Things are going badly for Lindsey Halligan in court. The myriad ways the James Comey case can be dismissed pretrial are mounting.
Apparently having seen the writing on the wall after a rough hearing Wednesday, Halligan attempted to make her case in the media against the presiding judge, Biden-appointee Michael Nachmanoff.
“Lindsey Halligan fires back at James Comey judge who claimed she’s a ‘puppet,’” read a New York Post headline Wednesday evening, following the hearing that revealed the Trump-installed prosecutor may have improperly indicted the former FBI director. “Personal attacks — like Judge Nachmanoff referring to me as a ‘puppet’ — don’t change the facts or the law,” Halligan told The Post.

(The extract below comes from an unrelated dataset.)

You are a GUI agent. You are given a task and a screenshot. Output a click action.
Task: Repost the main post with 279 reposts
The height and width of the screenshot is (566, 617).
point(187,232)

Reading her lament out of context, it might look like a noble prosecutor laudably undeterred by the ranting of a rogue judge hell-bent on gratuitously attacking her personally for the crime of doing her job.
But that’s not at all what happened.
As The Post reported, Nachmanoff wasn’t randomly calling Halligan a puppet. Indeed, he wasn’t calling her anything at all. Rather, as the story notes — and I’ll italicize for emphasis here — “Nachmanoff asked Comey’s defense lawyer if he thought Halligan, the prosecutor who brought the indictment against the former FBI boss, was acting as a ‘puppet’ or ‘stalking horse’ of the commander in chief.”
That is, the judge asked Comey’s lawyer a question. The judge wasn’t claiming anything himself.
Still, a reader unfamiliar with legal proceedings might wonder: Why even ask a question in those terms?
The answer is that it’s directly relevant to whether Comey’s prosecution is unconstitutionally vindictive. As I’ve explained previously, “stalking horse” is a legal term of art used by defendants who argue that their prosecutors are doing the bidding of someone with illegal animus against them. That’s what Comey argues happened here, with Halligan acting as a stalking horse for Trump’s revenge. It’s not a term that Nachmanoff made up. He used “puppet” as a synonym for “stalking horse.” Whether he ultimately decides that she acted as one or not, it’s a legal question, not a personal attack.
That makes it all the more stunning that Halligan suggested that the judge acted unethically in asking that legal question. The Post reported that she cited a judge’s obligations “to be ‘patient, dignified, respectful, and courteous to litigants, jurors, witnesses, lawyers, and others with whom the judge deals in an official capacity’ … and to ‘act at all times in a manner that promotes public confidence in the integrity and impartiality of the judiciary.’” And it makes it all the more delirious that Halligan said her “focus remains on the record and the law, and I will continue to fulfill my responsibilities with professionalism.”